At first, there were a lot of neglected matters to take care of.

Gordon had always worked while Lydia took care of the home, which included paying bills and taxes. As Lydia's dementia set in over time, and Gordon's abilities were diminished by strokes, things started to slip. Lewthwaite said that by the time she arrived and started going through their papers, there was "literally five years of tax messes to clean up." So, Lewthwaite laid claim to a corner of her parents' study and went to work. The backlog is cleared up, but every time she arrives, Lewthwaite still has a month's worth of bills and other mail to deal with.

When Lewthwaite first arrived, Gordon's health had also been steadily slipping for some time and he was placed on hospice care.

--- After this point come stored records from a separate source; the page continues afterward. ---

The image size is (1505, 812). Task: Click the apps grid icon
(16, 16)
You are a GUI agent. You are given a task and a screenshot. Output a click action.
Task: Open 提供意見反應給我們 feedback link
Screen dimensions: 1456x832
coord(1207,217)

However, after several trips, Gordon had rebounded, is off hospice, and is working from home.

"I think a lot of it had to do with the intellectual stimulation of having a more lively person in the house," Lewthwaite said. "It's been one of the real unexpected benefits of the whole thing."

Gordon is an emeritus professor of geography at California State University, Northridge. She said Gordon may not be as sharp as he was before his strokes and heart attacks, but that is a pretty high bar.

"He's limited," she said. "He can't read as fast. His eyes are damaged. He started out as a brilliant guy and he is still really, really smart.

With her parents' finances and Gordon's health improved, a lot of Lewthwaite's time is spent on small tasks. Replacing hearing aid batteries for Lydia, or finding the one book Gordon needs out of the stacks and stacks he has accumulated over the years. At the end of every month, Lewthwaite turns the responsibility of caring for her parents over to her sister, who lives in the area, and Lewthwaite heads home to Jackson for a month.

"It's physically tougher than I expected," she said. "With the time change there is an adjustment every trip.

"It's emotionally tough too, because I'm always leaving someone I love."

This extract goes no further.